### YOUR OBJECTIVE
In the material below, find each line holding the string "panel" and copy it.

### DATA RECORDS
********
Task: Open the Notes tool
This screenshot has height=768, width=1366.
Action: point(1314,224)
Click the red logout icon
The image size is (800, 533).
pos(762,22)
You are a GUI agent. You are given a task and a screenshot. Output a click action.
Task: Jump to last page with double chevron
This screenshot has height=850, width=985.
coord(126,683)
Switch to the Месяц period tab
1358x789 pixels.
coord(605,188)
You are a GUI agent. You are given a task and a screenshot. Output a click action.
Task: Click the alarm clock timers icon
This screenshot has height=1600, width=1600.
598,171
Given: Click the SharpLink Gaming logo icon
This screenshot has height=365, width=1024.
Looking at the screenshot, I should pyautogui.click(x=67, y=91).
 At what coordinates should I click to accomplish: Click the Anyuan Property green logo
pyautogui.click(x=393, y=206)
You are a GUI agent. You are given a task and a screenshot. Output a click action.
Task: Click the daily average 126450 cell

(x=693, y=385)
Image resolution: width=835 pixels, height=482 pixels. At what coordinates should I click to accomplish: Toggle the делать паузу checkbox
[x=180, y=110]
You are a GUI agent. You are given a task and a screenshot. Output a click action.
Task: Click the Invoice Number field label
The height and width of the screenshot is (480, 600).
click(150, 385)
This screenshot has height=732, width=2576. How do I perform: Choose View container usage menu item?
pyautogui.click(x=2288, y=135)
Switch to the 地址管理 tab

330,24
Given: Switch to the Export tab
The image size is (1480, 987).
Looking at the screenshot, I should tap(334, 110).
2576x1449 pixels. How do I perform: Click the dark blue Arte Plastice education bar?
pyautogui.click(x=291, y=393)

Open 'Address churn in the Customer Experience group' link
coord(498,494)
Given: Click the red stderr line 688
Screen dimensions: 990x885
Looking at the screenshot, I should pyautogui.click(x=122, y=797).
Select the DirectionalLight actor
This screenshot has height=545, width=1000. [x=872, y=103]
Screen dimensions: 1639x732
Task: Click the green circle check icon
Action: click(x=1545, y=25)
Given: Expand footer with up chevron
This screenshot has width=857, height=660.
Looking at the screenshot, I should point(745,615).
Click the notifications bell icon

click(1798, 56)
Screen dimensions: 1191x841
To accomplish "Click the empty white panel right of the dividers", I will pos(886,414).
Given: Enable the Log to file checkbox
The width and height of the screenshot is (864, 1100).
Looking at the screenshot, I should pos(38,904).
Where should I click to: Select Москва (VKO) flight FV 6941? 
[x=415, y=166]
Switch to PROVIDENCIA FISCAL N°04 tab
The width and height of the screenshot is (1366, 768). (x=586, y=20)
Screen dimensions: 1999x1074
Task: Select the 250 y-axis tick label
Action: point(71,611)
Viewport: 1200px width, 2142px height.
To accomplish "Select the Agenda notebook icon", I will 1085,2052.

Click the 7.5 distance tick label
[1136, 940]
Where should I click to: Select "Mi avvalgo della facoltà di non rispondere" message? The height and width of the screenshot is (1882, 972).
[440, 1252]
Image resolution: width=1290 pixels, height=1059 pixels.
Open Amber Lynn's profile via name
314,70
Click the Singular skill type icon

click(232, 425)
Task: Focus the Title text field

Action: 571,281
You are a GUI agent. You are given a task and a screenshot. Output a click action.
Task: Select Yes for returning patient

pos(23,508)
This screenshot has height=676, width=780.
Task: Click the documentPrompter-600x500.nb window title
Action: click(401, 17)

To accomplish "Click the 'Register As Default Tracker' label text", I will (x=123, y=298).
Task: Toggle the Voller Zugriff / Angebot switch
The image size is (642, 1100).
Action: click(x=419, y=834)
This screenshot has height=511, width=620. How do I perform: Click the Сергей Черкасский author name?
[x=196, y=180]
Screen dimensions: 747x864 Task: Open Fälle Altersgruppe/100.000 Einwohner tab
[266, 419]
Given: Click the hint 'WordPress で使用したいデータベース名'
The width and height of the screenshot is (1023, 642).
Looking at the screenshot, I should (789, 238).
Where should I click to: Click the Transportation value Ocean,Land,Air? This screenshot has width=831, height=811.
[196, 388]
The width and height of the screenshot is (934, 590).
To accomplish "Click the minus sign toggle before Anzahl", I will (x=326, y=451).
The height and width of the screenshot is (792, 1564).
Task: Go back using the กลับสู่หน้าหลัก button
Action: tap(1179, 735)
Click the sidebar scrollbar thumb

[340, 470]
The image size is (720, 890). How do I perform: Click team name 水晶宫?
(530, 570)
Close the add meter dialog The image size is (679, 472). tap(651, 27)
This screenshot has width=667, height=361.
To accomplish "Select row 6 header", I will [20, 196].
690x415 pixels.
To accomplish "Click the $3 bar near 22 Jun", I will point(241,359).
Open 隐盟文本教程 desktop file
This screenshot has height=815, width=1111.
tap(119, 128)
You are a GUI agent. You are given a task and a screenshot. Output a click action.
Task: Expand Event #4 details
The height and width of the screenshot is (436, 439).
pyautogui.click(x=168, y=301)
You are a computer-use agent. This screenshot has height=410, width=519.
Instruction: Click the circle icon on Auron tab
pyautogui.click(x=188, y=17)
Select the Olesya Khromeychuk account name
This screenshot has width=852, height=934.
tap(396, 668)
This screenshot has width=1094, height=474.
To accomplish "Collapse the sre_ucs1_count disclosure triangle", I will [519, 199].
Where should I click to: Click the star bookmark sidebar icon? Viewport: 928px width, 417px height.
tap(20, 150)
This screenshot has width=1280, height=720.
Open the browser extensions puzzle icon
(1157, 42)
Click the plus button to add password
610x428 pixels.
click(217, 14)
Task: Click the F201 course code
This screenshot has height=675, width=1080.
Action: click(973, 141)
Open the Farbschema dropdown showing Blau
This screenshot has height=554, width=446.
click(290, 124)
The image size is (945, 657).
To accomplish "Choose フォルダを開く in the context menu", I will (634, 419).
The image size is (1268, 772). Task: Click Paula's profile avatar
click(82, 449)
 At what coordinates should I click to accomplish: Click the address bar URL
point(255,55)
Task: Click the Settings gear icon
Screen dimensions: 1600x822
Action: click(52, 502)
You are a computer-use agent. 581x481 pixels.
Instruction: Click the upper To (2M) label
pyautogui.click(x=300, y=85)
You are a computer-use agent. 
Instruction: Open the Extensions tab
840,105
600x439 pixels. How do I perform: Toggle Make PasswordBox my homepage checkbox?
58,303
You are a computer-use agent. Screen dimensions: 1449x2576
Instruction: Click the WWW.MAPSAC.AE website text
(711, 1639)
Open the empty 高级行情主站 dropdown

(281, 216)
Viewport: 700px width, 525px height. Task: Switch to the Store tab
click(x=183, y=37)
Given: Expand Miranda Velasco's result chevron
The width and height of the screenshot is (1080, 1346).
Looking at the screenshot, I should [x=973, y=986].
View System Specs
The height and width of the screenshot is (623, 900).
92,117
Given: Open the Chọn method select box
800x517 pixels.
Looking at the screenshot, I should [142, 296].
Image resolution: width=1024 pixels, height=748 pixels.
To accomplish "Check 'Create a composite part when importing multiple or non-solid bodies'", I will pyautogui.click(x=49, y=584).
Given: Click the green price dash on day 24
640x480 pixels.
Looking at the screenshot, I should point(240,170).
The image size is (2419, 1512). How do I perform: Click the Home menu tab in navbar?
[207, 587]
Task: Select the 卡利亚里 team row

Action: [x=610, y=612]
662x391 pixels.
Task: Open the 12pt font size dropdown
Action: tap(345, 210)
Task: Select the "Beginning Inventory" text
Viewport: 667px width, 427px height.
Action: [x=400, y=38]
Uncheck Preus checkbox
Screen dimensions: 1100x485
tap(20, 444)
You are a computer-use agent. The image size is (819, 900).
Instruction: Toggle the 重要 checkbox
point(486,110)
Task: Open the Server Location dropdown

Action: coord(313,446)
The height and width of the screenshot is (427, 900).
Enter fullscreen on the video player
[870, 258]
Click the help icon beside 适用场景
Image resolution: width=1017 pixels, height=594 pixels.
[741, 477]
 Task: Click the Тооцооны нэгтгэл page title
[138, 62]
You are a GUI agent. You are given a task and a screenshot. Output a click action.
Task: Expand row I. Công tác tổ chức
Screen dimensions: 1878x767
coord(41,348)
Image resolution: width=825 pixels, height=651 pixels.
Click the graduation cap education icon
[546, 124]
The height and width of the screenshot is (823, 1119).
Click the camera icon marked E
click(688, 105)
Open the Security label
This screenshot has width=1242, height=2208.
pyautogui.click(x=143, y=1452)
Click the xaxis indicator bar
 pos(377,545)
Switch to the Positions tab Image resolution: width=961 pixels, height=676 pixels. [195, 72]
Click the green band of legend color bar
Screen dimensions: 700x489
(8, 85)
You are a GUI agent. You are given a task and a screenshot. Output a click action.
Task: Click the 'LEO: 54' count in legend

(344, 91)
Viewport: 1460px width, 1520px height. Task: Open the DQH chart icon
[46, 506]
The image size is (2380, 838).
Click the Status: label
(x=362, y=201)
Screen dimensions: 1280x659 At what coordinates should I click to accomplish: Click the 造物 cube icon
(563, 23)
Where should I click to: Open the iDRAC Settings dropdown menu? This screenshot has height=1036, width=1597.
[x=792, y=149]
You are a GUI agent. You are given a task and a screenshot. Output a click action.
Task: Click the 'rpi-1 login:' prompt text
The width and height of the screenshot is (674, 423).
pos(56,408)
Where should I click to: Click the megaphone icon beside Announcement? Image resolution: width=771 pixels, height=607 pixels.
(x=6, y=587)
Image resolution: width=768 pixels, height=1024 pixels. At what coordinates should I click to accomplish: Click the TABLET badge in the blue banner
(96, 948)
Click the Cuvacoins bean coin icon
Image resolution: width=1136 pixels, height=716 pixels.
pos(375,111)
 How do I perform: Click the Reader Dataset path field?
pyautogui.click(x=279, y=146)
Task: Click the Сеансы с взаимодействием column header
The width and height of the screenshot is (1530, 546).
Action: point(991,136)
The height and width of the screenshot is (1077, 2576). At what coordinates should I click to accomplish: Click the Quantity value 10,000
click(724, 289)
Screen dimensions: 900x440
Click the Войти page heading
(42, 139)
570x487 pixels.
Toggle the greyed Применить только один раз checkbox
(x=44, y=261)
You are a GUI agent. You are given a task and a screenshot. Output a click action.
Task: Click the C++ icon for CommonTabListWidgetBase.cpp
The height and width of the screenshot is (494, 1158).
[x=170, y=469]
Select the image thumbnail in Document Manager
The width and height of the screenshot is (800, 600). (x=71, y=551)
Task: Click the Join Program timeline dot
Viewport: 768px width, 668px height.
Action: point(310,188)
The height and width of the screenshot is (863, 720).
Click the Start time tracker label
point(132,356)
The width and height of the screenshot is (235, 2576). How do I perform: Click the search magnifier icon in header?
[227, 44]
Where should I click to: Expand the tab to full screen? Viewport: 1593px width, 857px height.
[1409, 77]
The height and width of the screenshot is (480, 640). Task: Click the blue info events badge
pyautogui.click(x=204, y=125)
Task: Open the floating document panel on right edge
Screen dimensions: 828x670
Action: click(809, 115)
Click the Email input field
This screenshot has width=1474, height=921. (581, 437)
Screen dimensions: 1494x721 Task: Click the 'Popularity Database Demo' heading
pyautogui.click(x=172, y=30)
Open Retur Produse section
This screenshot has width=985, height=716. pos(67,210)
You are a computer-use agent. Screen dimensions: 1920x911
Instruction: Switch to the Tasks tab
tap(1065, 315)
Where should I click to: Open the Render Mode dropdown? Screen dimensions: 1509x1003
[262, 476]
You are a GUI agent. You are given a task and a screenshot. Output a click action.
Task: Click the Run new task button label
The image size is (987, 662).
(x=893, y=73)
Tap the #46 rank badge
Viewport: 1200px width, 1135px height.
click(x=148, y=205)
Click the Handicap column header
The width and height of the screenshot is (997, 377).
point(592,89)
********
### SOLUTION FOR THIS TASK
To accomplish "Click the empty white panel right of the dividers", I will pos(886,414).
Task: Open the floating document panel on right edge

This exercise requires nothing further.